» WORK INSTRUCTION: This calls for a word-for-word copy of all the data, with each picture removed.

RECORDS TO PROCESS START

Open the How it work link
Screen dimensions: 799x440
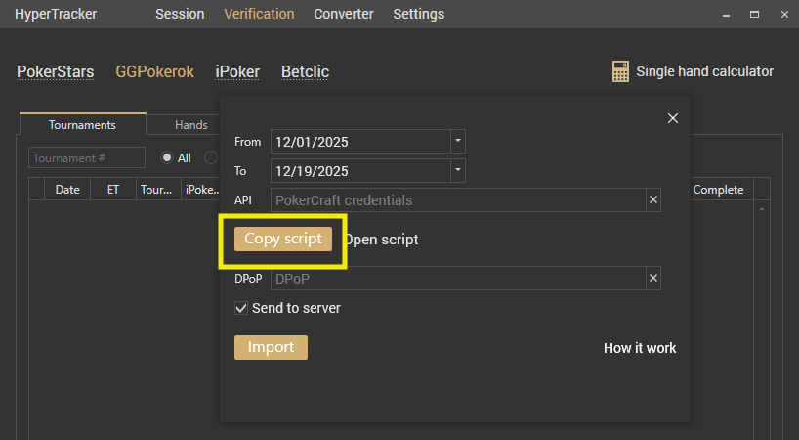click(x=640, y=348)
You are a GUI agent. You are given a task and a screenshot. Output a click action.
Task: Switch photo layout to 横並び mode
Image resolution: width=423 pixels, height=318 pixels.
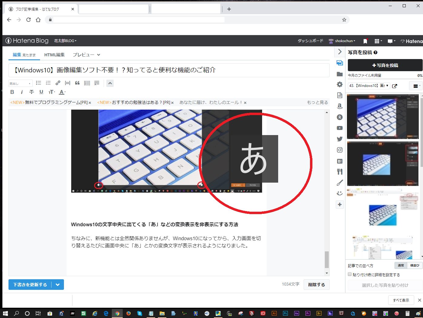(x=415, y=265)
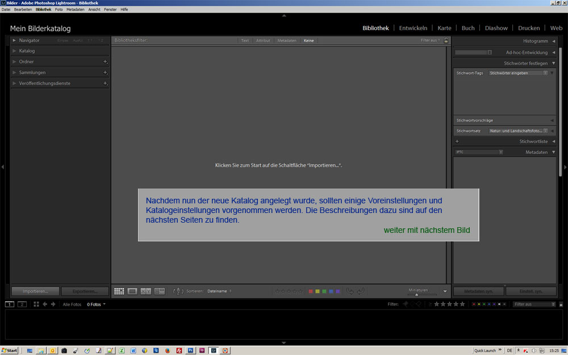Switch to the Entwickeln module
The height and width of the screenshot is (355, 568).
point(413,28)
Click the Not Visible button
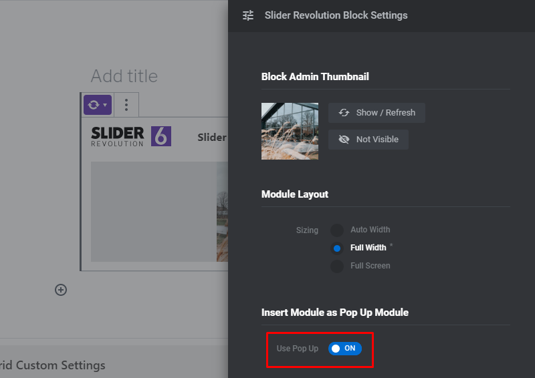 click(x=368, y=140)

RECORDS TO PROCESS END

» ANSWER:
Open the How it work link
Screen dimensions: 799x440
click(x=640, y=348)
You are a GUI agent. You are given a task and a screenshot. Output a click action.
Task: Switch photo layout to 横並び mode
Image resolution: width=423 pixels, height=318 pixels.
(x=415, y=265)
Switch to the Entwickeln module
The height and width of the screenshot is (355, 568).
point(413,28)
Click the Not Visible button
 click(x=368, y=140)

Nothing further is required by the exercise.